Contemporary Christian music radio station in Clayton, Missouri

KLJY (99.1 FM) is a noncommercial radio station licensed to Clayton, Missouri, United States, and serving the Greater St. Louis region. Owned by Gateway Creative Broadcasting, it broadcasts a Christian contemporary format known as "99.1 Joy FM". The studios are located on Founders Lane in Des Peres, with a St. Louis address.

KLJY's transmitter is sited in Resurrection Cemetery in Shrewsbury. KLJY broadcasts in HD Radio: the HD-2 digital subchannel simulcasts co-owned KXBS, while the HD-3 subchannel carries a conservative talk format branded "NewsTalkSTL", which is relayed over low-power FM translator K270BW at 101.9 MHz in nearby Bellefontaine.

==History==
===Early history===
On January 1, 1948, the station signed on the air as KFUO-FM. It was the FM counterpart to KFUO (850 AM), which signed on in 1924. Both stations were owned by the Lutheran Church – Missouri Synod (LCMS), simulcasting Christian radio programming. KFUO-FM was originally on 104.1 MHz before later moving to 99.1 MHz.

Over time, the simulcast programming was reduced. The AM station continues, to this day, broadcasting Christian programming. In 1975, to satisfy Federal Communications Commission regulations that discouraged AM and FM stations from simulcasting their programming, the FM switched to all classical music. It only carried some religious shows and sacred music on Sundays.

===Classical music===
For 62 years, KFUO-FM was the St. Louis market's primary classical music radio station. It was branded as "Classic 99 KFUO-FM". KFUO-FM transmitted with an effective radiated power of 100 kW. KFUO-FM's studios were located on the campus of Concordia Seminary, one of two graduate theological seminaries operated by the LCMS. KFUO-FM's transmitter was located in Affton, Missouri.

KFUO-FM began as a listener supported station, but later moved to a commercial format. KFUO-FM was voted best classical music station in America in 2005.

Due to the expense of running both stations, the LCMS decided to sell the FM station in 2010.

===Joy FM===
"Joy FM" was founded by Sandi Brown, a former disc jockey on WCBW, a commercial Christian Contemporary station. (That station was sold in 1997 and its format switched to urban adult contemporary.) A new organization, Gateway Creative Broadcasting, was formed to look for a place on the FM dial for Christian Contemporary music.
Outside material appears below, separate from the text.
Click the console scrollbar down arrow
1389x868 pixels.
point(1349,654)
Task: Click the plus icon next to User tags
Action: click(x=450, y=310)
The creators decided from the beginning the new station would be a non-commercial, listener supported station so it would not be subject to ratings and format changes. At the beginning, Joy FM had two rimshot stations operating at 94.1 (KPVR) and 97.7 (KHZR).
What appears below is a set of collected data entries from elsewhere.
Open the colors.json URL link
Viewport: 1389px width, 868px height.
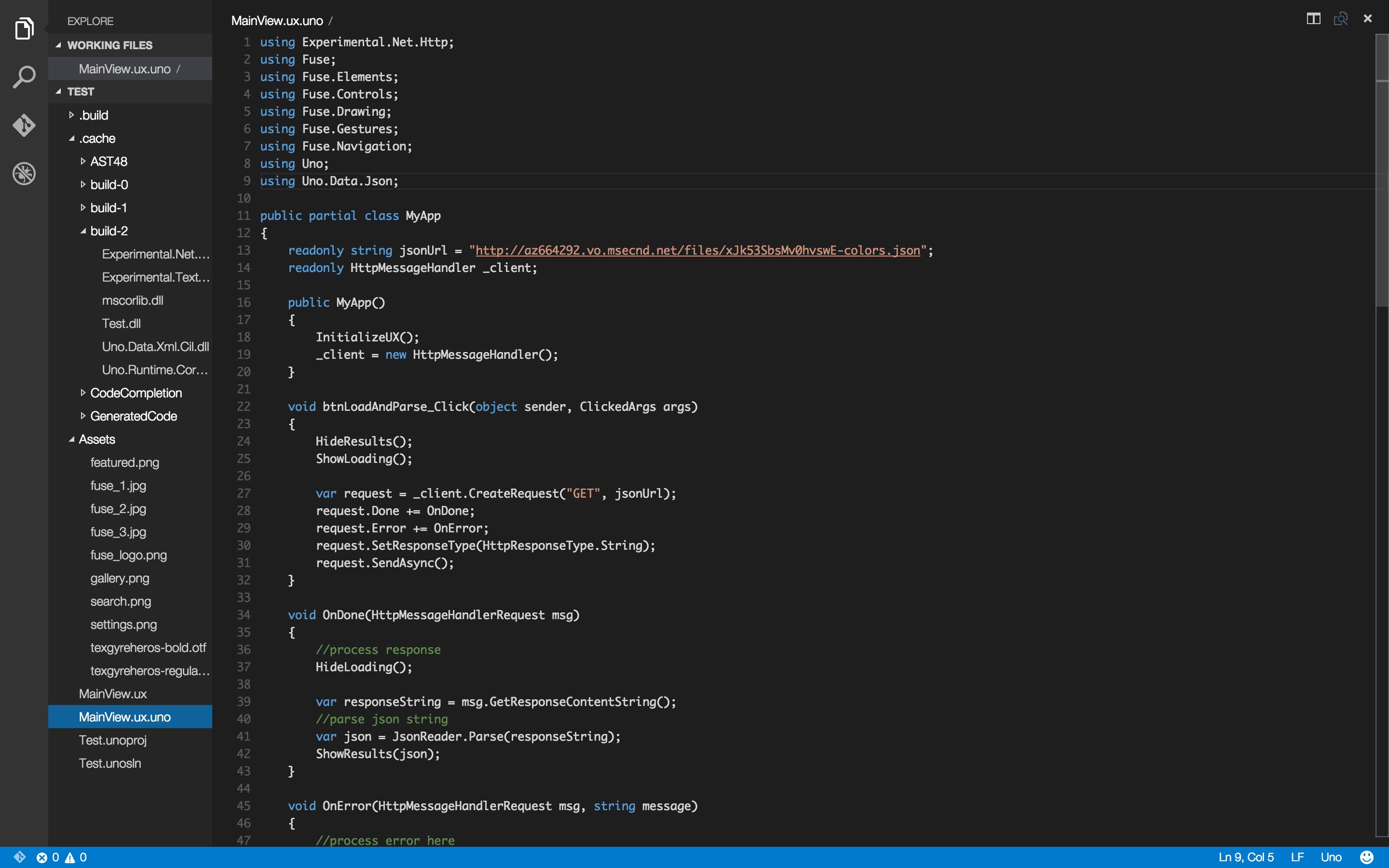pos(697,250)
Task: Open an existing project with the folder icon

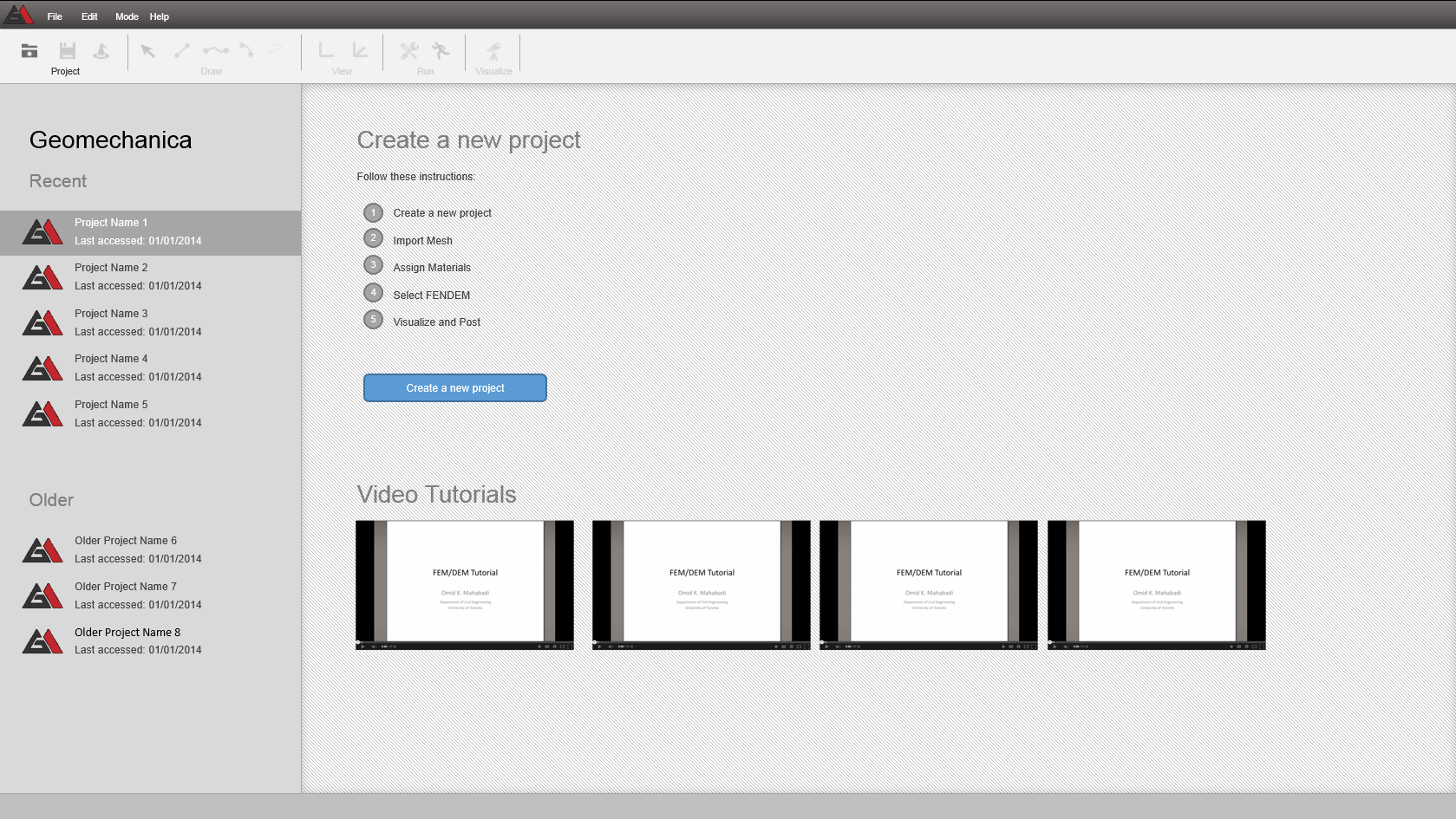Action: 29,52
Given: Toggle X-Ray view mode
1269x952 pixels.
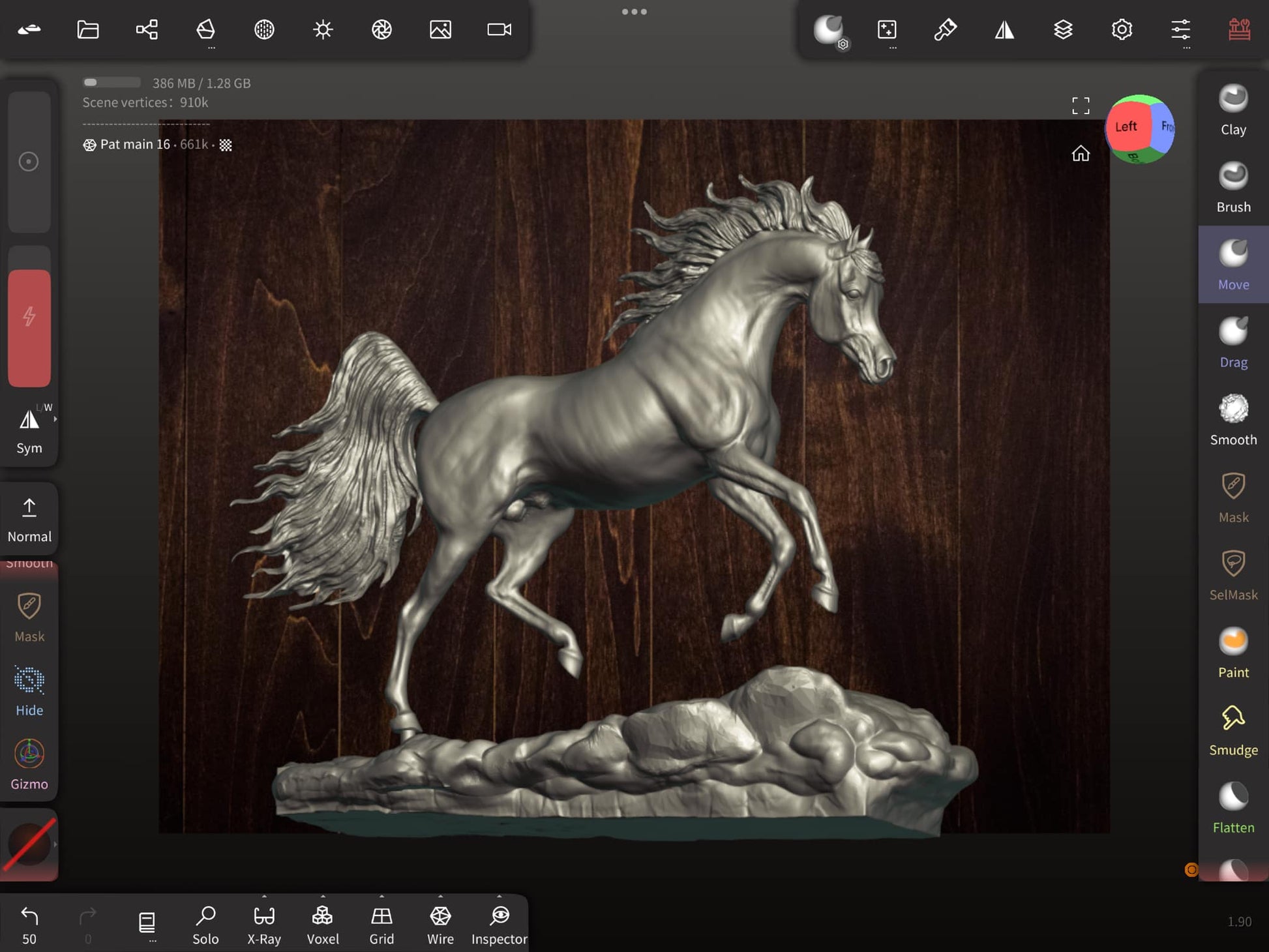Looking at the screenshot, I should click(264, 924).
In March 2010, Gateway Creative Broadcasting bought KFUO-FM, with the sale approved by the FCC in May. The sale upset local classical music fans, due to the loss of the only remaining St. Louis radio station devoted completely to Classical music. A petition was filed with the FCC, alleging that the pending transfer was not open to public bidding, though it was unsuccessful. At 10 p.m. on July 6, 2010, KFUO-FM signed off its 62 year-old classical music format with Beethoven's Symphony No. 9. (Classical music returned to St. Louis later as an HD Radio digital subchannel on KWMU-HD3, as well as translator K297BI/WFUN-HD2.)

The new owners began broadcasting "Joy FM" at 7 a.m. on July 7 under new KLJY call letters.

===CLASSIC99.com===
At the time of KFUO-FM's shutoff on July 6, 2010, the classical and sacred web stream continued at CLASSIC99.com. Ron Klemm, Dick Wobbe, and John Clayton, all formerly of KFUO-FM, continued the music programming, which has grown since 2010. CLASSIC99.com remains active and continues to stream classical and sacred music. It continues to look for new digital delivery channels for its local and worldwide audience.
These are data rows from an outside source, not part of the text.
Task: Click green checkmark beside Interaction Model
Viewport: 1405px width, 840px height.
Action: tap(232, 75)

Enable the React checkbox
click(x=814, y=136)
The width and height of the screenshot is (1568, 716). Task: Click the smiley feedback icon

Since April 2013, CLASSIC99.com has shared its music library of some 30,000 CDs with a new classical broadcast station in St. Louis branded as "RAF STL" and founded in part by former KFUO-FM program director Jim Connett. The new station features Tom Sudholt of KFUO-FM each afternoon and early evening. WRR-FM in Dallas, Texas has also shared its music library with the new station, which broadcasts a low power analog signal on 107.3 MHz and a 48 kbit/second digital stream on 96.3-2, an HD channel of FM station WFUN-FM.